I’m a child of the very late Seventies. I grew up in a world where (British) boys’ comics were dominated by war stories rather than science fiction or superheroes, where literally everyone knew several people who had fought in World War Two - and almost everyone someone who could remember World War One. That war was the ever-present past. I am, as a friend who teaches history neatly phrased it "Of the last post-war generation." After me, the generations are post-post-war. They are free. The moral clarity of the war against Hitler has, in the end, been a curse on British culture - a distorting mirror in which we can always see ourselves as heroes. 

But, not, of course, all other generations. The war generation collectively (I make no claim that there were not exceptions) understood what the war was. Which meant they understood that the European Union was, and is, its antonym, not an extension of it. Unlike their children and the eldest of their grandchildren, they had real experience of the conflict, they hadn’t just grown up surrounded by films about how great Britain was during it.

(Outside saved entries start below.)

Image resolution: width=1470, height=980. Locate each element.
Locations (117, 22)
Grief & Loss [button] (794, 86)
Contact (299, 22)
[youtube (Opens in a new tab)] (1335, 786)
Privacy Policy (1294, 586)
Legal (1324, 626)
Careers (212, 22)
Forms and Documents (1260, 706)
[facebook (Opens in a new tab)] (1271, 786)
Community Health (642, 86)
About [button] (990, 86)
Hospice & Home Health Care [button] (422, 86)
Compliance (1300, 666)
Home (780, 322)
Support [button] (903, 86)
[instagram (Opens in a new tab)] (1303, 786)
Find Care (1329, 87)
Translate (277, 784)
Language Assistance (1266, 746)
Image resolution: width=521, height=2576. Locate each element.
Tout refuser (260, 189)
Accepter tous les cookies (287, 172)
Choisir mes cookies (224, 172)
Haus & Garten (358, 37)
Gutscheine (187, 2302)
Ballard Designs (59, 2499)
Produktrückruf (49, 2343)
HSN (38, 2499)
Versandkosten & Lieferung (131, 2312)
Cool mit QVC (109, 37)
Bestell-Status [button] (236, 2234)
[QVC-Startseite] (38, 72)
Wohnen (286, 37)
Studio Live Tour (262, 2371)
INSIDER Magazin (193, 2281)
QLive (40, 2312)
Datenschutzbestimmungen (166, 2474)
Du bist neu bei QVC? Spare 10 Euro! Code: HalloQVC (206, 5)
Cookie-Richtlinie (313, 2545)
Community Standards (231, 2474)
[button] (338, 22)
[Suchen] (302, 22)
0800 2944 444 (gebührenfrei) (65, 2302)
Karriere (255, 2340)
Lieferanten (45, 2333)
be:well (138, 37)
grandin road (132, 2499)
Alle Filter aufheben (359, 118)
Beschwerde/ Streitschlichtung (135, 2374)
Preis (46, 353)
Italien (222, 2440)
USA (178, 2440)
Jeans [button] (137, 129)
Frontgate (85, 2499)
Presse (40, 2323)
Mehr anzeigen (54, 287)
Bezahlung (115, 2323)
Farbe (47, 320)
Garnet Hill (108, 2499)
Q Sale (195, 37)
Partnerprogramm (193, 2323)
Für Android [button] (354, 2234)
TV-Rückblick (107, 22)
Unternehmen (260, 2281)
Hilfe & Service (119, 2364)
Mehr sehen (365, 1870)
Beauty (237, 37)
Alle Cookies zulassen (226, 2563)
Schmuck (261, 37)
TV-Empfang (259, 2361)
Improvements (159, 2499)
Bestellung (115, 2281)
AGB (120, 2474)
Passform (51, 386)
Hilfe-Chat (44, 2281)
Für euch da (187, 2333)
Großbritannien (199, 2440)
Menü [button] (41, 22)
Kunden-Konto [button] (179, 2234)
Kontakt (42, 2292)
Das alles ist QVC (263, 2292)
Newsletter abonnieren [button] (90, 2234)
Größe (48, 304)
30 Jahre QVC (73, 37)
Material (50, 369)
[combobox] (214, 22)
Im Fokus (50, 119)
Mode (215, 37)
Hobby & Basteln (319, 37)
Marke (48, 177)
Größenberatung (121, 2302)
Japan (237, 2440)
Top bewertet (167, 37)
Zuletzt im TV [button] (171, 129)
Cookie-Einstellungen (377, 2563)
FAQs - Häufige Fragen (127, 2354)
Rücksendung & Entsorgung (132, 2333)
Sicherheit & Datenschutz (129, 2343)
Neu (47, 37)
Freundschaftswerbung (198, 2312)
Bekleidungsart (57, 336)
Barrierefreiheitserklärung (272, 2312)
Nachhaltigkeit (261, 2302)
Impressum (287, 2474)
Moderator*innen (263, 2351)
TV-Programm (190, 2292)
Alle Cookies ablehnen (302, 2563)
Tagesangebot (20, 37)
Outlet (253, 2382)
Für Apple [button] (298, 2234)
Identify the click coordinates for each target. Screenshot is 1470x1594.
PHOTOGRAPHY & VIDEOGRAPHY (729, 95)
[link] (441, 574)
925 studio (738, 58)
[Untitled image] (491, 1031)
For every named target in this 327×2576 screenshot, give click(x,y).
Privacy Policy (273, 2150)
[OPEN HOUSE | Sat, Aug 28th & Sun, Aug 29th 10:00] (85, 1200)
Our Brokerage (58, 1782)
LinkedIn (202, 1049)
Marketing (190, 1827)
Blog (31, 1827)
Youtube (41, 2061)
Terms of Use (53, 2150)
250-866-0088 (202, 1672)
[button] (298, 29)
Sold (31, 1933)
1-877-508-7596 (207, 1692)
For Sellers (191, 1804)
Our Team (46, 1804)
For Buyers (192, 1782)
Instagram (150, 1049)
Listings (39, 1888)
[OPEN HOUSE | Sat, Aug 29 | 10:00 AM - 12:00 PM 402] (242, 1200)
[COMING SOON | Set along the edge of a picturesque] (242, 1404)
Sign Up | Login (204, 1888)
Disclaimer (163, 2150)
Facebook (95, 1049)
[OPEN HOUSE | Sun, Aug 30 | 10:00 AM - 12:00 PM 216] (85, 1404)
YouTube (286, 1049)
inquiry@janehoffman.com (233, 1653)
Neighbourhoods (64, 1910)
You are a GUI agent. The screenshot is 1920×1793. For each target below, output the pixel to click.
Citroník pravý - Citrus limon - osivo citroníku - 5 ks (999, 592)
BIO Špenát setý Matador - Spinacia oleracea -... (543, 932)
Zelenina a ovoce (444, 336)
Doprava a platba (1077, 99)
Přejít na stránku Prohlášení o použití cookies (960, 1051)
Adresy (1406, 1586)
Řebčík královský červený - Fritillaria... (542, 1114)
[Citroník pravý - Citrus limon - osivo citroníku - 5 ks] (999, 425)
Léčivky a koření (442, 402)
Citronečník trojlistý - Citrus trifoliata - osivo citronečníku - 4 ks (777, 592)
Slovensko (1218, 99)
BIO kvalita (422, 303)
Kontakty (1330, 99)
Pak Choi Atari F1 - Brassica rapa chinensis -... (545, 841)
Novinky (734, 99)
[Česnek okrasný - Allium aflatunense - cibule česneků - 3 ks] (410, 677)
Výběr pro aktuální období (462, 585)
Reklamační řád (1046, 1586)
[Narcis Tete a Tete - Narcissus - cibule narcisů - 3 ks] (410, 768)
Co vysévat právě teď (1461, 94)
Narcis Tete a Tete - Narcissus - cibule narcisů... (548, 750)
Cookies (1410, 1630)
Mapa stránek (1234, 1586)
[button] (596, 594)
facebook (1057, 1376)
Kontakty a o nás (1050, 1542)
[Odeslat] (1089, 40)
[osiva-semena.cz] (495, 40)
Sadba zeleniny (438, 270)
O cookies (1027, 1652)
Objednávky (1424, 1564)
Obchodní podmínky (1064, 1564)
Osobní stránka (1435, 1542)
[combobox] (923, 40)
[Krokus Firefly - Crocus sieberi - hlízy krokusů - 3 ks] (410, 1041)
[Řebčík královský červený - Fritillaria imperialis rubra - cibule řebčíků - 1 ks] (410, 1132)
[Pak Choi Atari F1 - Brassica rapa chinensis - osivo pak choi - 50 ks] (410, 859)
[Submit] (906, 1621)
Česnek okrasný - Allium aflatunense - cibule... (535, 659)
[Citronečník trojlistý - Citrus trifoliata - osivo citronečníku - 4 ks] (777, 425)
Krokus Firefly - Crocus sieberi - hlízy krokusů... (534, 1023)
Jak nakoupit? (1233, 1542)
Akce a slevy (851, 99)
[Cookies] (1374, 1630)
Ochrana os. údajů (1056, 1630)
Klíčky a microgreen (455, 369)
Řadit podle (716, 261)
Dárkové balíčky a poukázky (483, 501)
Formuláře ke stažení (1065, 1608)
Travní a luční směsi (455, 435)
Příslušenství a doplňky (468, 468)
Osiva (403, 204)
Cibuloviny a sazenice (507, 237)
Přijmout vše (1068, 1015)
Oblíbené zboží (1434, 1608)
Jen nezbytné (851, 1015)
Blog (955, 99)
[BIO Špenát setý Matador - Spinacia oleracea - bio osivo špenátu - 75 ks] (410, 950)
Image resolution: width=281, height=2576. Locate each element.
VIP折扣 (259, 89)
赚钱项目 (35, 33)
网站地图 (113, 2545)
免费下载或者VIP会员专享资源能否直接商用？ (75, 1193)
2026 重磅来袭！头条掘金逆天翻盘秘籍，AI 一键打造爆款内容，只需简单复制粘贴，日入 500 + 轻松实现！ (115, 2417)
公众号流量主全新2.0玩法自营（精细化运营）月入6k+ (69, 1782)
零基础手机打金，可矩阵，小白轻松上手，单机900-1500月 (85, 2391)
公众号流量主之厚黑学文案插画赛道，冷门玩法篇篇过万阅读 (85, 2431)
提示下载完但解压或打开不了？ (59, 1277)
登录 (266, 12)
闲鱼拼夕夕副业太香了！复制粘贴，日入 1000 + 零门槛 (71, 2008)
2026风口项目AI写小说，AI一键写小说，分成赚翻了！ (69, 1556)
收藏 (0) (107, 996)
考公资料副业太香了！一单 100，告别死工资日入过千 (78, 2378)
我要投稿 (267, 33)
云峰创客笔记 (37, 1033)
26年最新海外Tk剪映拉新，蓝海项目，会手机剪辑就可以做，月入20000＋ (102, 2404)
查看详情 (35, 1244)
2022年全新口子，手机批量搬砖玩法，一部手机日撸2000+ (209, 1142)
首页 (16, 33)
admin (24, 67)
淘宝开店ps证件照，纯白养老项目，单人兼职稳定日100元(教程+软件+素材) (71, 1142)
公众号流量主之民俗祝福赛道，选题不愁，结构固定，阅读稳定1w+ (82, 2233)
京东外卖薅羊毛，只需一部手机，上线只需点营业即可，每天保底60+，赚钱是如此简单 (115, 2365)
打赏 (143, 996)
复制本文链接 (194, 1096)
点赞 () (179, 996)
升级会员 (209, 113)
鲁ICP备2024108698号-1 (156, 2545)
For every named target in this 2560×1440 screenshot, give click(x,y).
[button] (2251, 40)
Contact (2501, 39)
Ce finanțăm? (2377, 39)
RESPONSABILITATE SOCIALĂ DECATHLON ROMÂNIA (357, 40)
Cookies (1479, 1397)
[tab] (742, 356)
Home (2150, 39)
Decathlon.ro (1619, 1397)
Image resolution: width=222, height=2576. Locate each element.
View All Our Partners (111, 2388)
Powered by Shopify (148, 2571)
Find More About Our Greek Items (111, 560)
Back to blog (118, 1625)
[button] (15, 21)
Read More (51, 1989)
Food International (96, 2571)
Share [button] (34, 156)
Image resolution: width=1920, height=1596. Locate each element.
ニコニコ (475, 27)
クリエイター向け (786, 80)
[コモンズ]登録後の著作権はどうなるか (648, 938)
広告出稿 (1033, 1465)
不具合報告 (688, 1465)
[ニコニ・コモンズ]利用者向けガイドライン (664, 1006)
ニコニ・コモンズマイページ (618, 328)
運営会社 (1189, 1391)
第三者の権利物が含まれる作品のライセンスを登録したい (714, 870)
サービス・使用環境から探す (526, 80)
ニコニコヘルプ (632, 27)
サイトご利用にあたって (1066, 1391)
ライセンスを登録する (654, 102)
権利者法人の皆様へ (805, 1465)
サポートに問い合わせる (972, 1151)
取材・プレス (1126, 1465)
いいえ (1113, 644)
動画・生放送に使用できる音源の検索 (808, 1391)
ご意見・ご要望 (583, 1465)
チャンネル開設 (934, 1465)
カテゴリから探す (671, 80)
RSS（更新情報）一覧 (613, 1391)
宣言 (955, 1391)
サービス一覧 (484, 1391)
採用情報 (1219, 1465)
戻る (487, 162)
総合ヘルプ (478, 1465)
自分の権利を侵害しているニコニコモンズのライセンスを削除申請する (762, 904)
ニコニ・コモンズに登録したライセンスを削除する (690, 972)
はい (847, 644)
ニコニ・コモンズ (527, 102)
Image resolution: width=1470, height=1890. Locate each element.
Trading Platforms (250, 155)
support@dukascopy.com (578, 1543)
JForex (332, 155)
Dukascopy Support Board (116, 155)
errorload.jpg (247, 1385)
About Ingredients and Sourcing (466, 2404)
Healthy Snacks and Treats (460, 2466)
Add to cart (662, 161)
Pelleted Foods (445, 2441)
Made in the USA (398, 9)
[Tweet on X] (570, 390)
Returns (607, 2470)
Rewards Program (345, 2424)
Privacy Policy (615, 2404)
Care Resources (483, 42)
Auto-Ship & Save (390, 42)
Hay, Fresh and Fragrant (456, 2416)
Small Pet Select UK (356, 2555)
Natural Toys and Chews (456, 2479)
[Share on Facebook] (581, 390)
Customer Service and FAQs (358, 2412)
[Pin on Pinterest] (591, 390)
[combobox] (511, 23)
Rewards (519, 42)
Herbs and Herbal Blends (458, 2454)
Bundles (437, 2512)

The Prime Minister who, or so he thought, had secured Britain’s European destiny had also, as he related in his autobiography, seen the devastation wrought by that conflict, including by shells he himself had given the order to be fired. Like Helmut Kohl, whose worshipped, conscripted older brother died pointlessly fighting for Hitler, and Francois Mitterrand, himself captured during the fall of France, his experience was real and lived, not second hand.

This can be seen even in the voting in 2016 referendum. That the young principally voted Remain and the old voted Leave has been often noted. But if you break that over-65 vote up further, there’s a substantial flip to back towards Remain amongst the oldest voters, the survivors of the survivors of World War Two. After all, someone who is 65 today was born nearly a decade after the war ended. It was their parents’ war, not their own. A war that has been appropriated, and for purposes of which those who fought in it would, collectively, not approve.

Let’s return to Dad’s Army, after all, BBC Two does often enough. Don’t Panic! The Dad’s Army Story (2000) a cheerful history of the sitcom great written and presented by Victoria Wood contains a telling juxtaposition of interviewees. The series' surprising continued popularity is discussed and Wendy Richard (born 1943) expresses a nostalgia for the war years, and how people banded together during them. This is a sentiment which Clive Dunn (born 1920) bluntly dismisses. “Like most people I had a foul war,” he says, and disgust and horror briefly pass across his face.

It’s the difference between those who remember war, and those who only remember war films.